I bardzo dobrze, że nastąpi kolaps. Rynek światowy odetnie się od tego hamulca wzrostowego i zacznie w końcu oddychać (zielonymi). Słabe jednostki którym pomoc nic nie daje należy zostawić, bo jedynie wpływają negatywnie na efektywność funkcjonowania całego organizmu. Tak dzieje się w przyrodzie i jest koniecznym elementem prowadzącym do równowagi. Zatem cieszmy się, że Grecja zbankrutuje. Właściwie to już zbankrutowała, co rynek dyskontował rok temu. Dziś więc każda informacja o nie-pomocy finansowej dla Grecji wywoła niekontrolowaną euforię rynku jako logiczna konsekwencja powrotu do zdrowia całego systemu. To Grecja hamuje wzrost PKB w Europie, to przez nią dziś mamy zatrzymanie ożywienia. Jak wiadomo Niemcy i Francja mają podstawowe znaczenie dla ekonomicznej sprawności Europy, a to właśnie te kraje wydają miliardy na podtrzymywanie życia bankrutów.

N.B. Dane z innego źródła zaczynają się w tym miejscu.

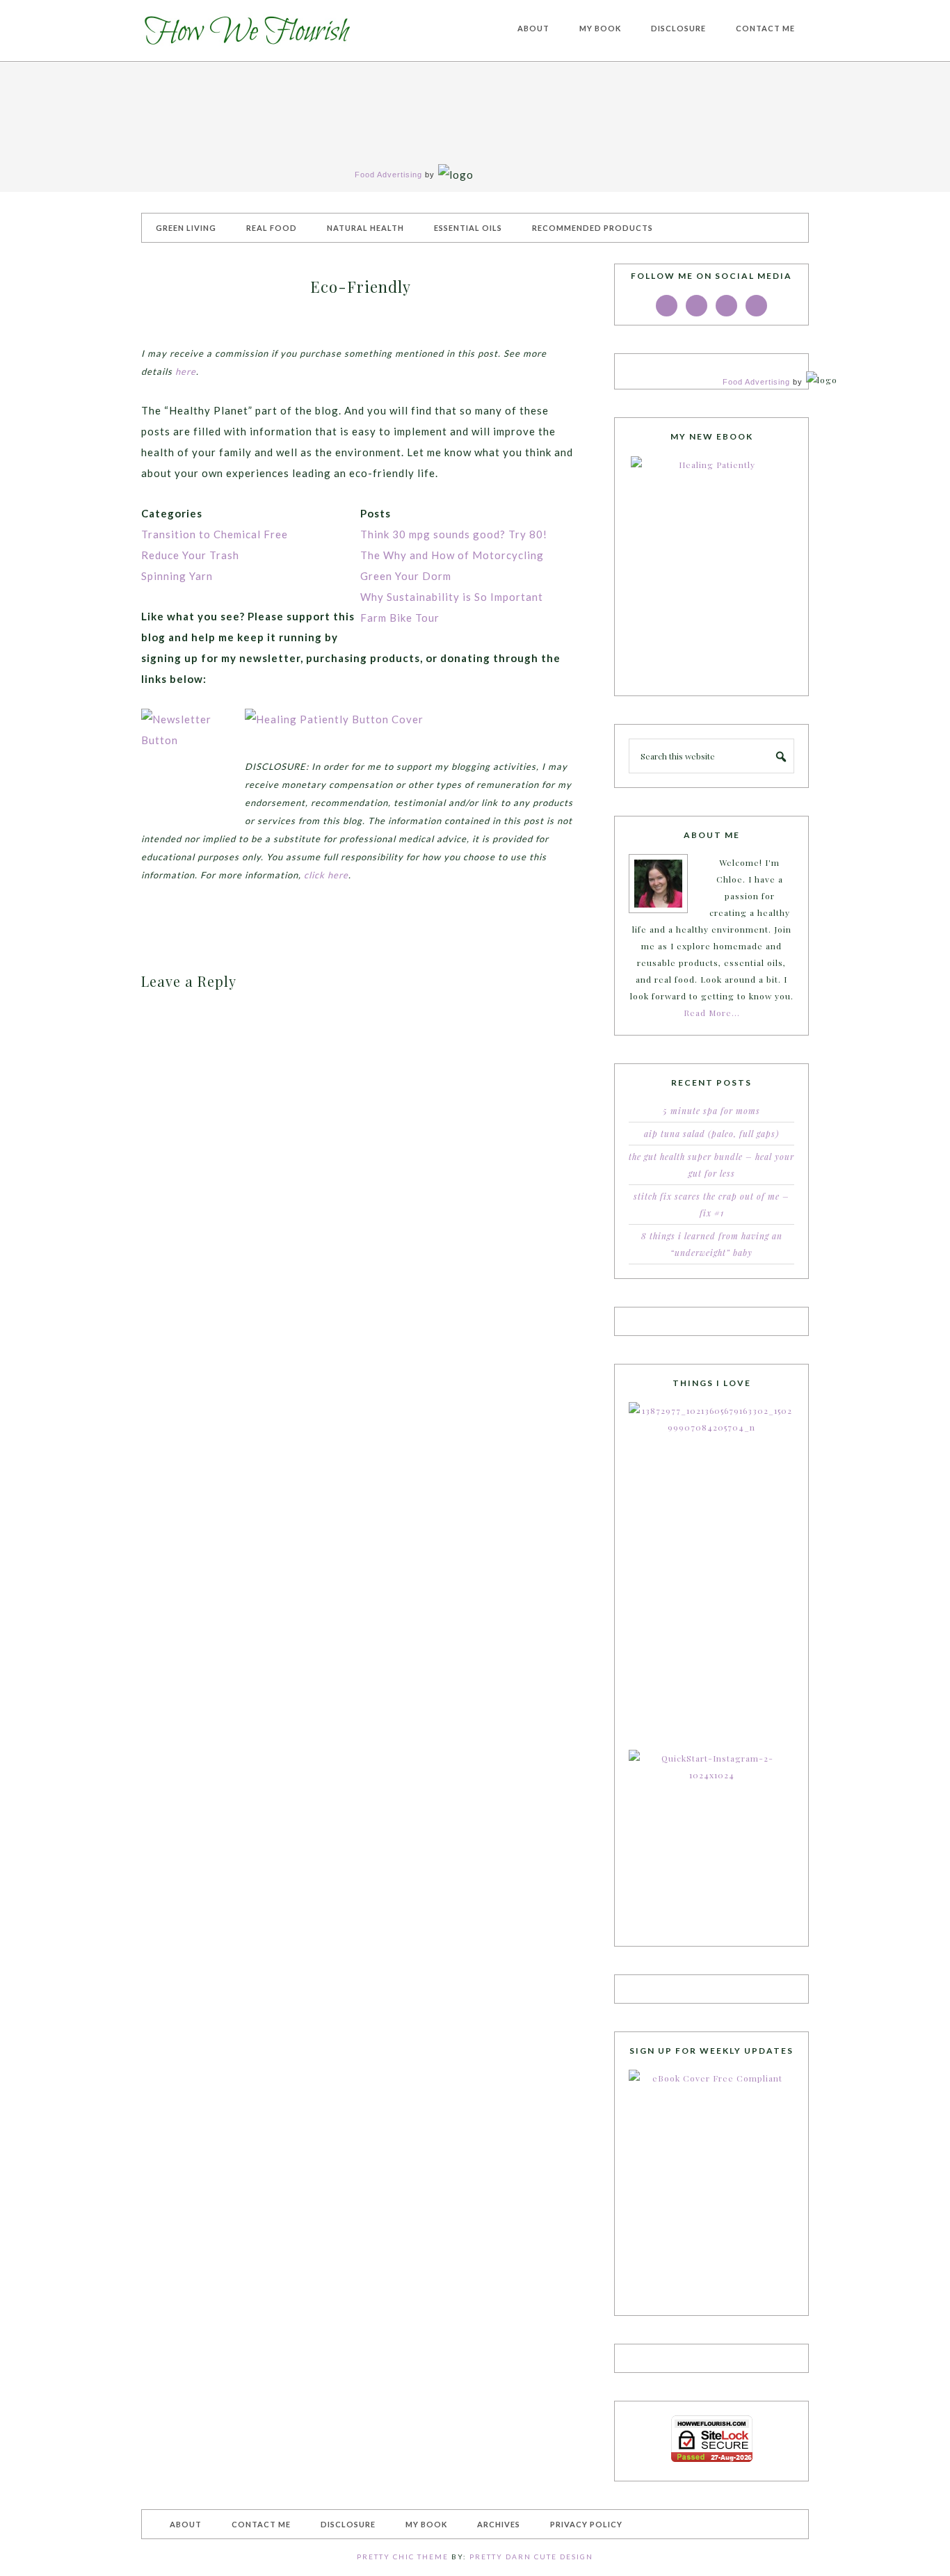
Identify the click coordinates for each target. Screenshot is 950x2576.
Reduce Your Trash (190, 555)
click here (326, 874)
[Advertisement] (304, 333)
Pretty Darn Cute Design (531, 2556)
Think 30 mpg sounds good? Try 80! (453, 534)
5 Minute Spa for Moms (711, 1110)
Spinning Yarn (177, 576)
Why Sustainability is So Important (451, 596)
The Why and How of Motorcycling (452, 555)
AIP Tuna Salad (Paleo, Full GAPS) (711, 1133)
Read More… (712, 1012)
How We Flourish (245, 30)
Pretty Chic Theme (403, 2556)
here (185, 371)
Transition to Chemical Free (214, 534)
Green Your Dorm (405, 576)
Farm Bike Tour (400, 617)
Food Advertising (388, 174)
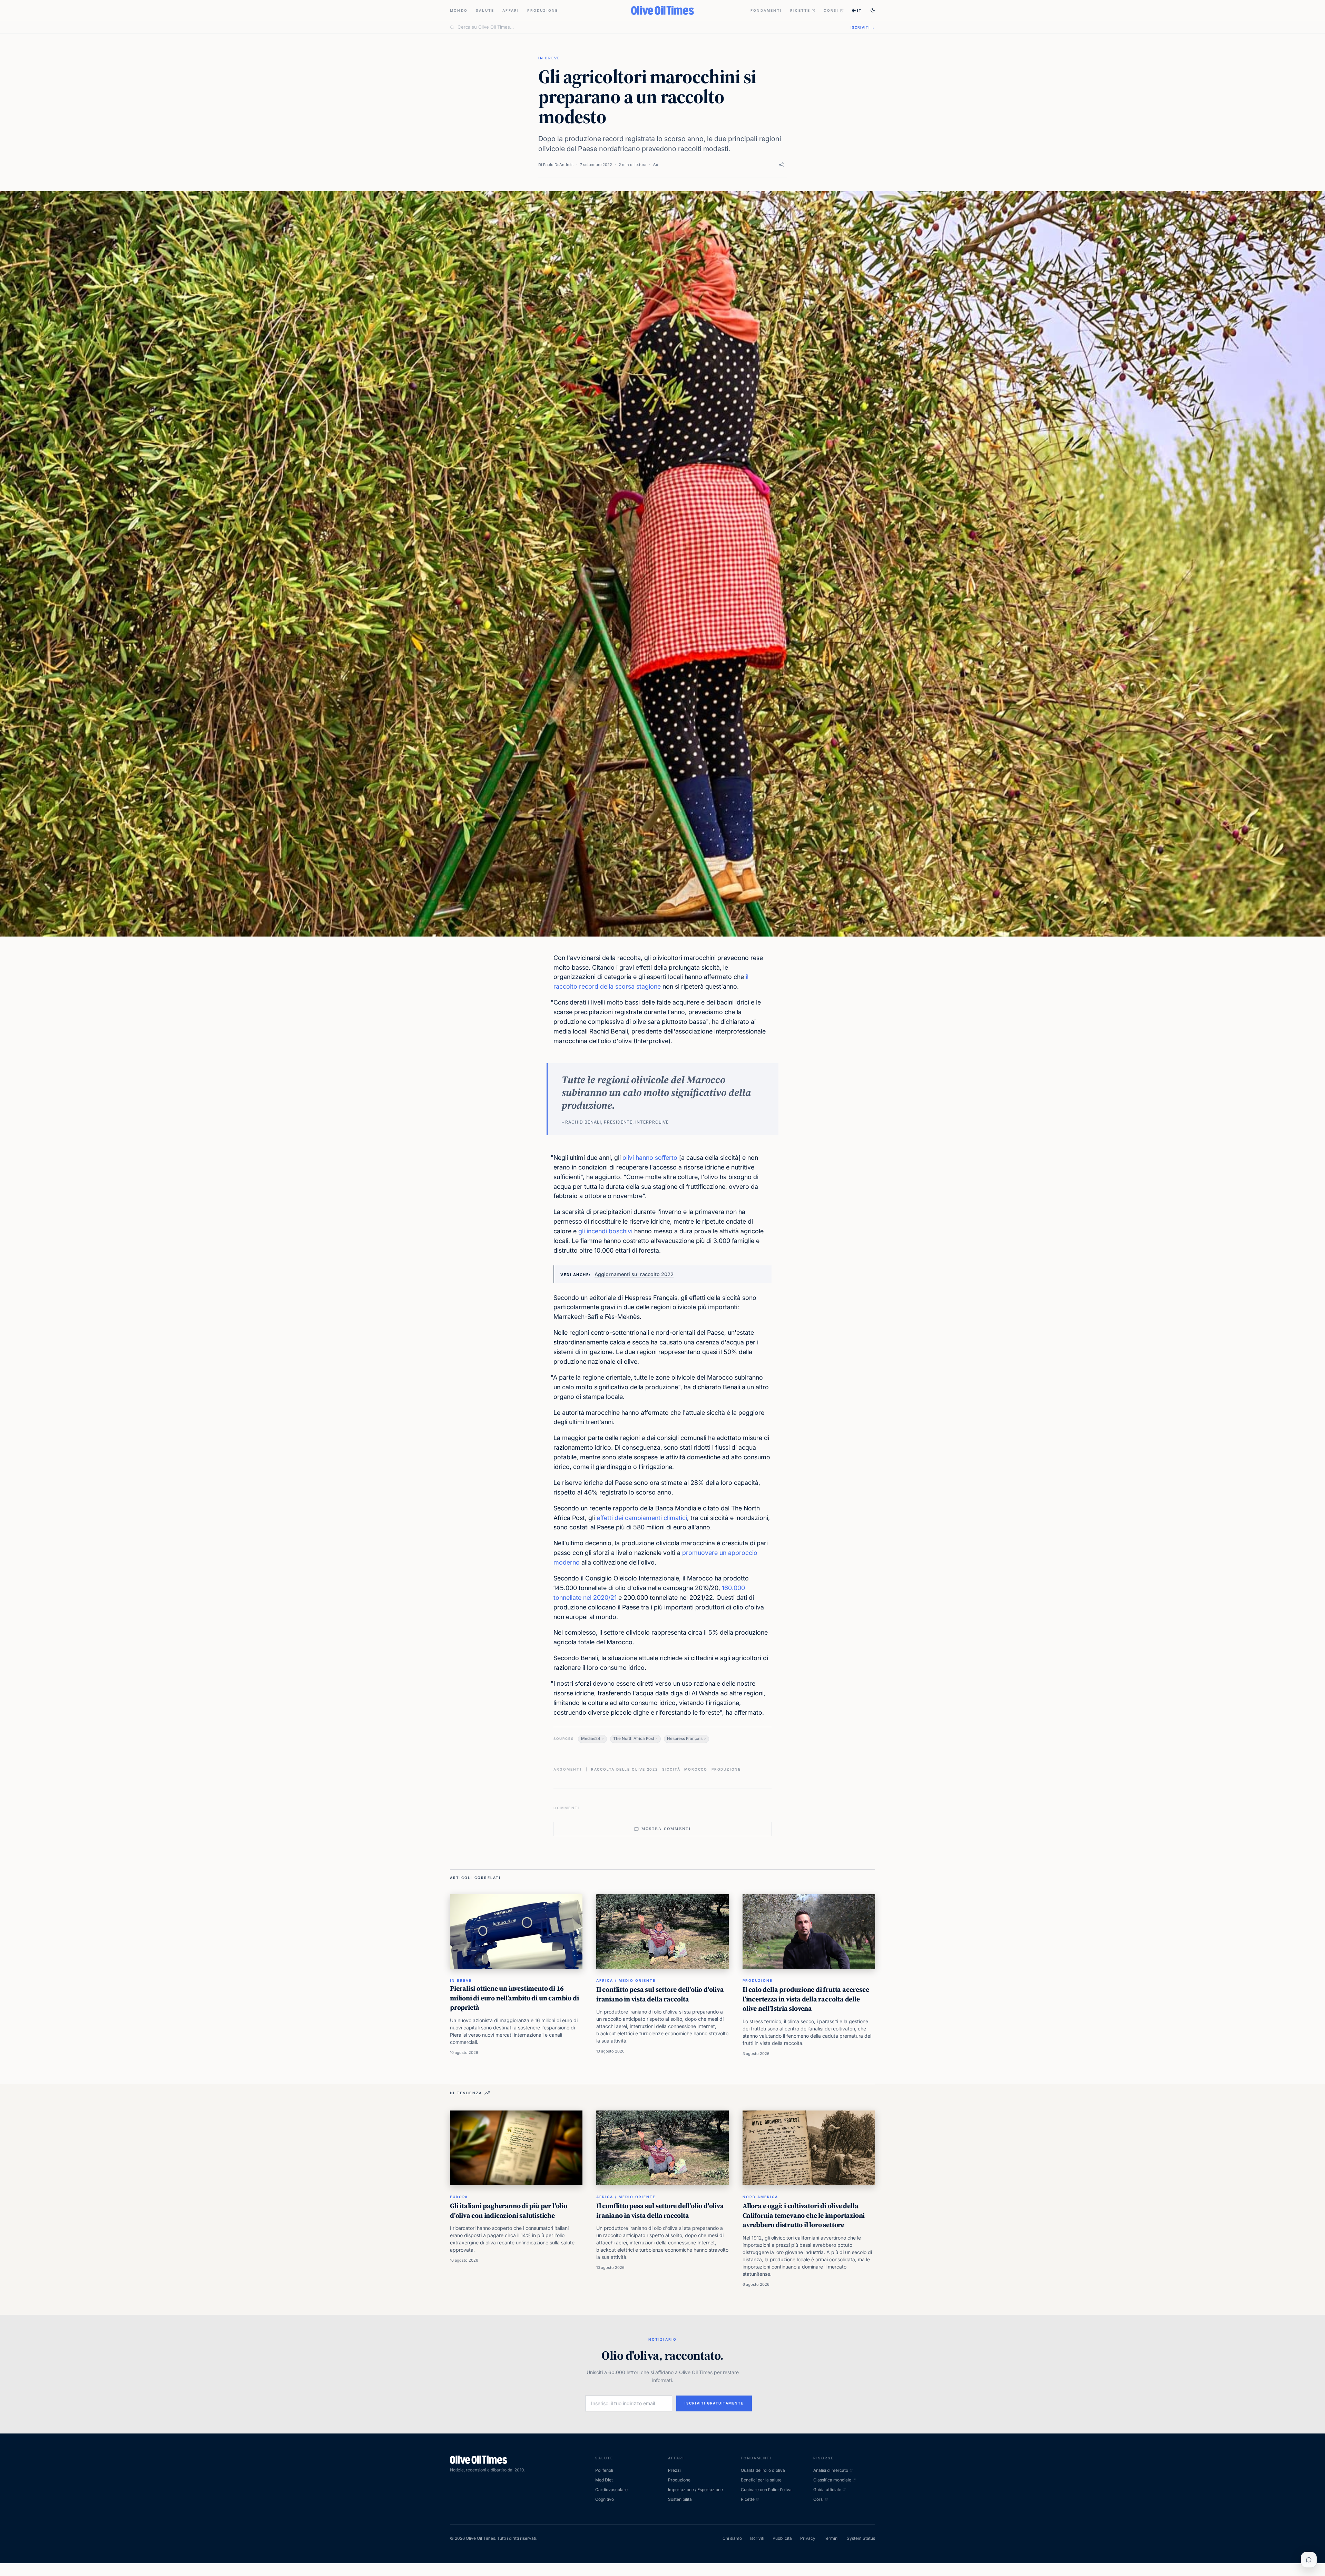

mylisz się, bankructwo Grecji, to zdefiniowane jako bankructwo, pociągnie za soba ogromne kłopoty banków Francji, Włoch i Niemiec. Banki skupują nic-nie-warte obligacje greckie i one kredytuja bieżącą działalność bankruta kredytami i zakupami innych walorów (również z giełdy greckiej).

Nie byłoby to problemem (kupują, sprzedają... normalka) gdyby nie fakt ujawnionej niedawno skali lewarowania finansowania. Maklerzy Societe Generale posługują się lewarem 1:50 (większym niż Lehman Brothers, którego maklerzy lewarowali się na rynku kredytów sub-prime 1:40) kupując i handlując najbardziej ryzykownymi walorami gospodarek przeżywających problemy (Grecji, Portugalii). To znaczy że w razie prawdziwego resetu Grecji, brakuje im ogromnej ilości pieniędzy na pokrycie strat.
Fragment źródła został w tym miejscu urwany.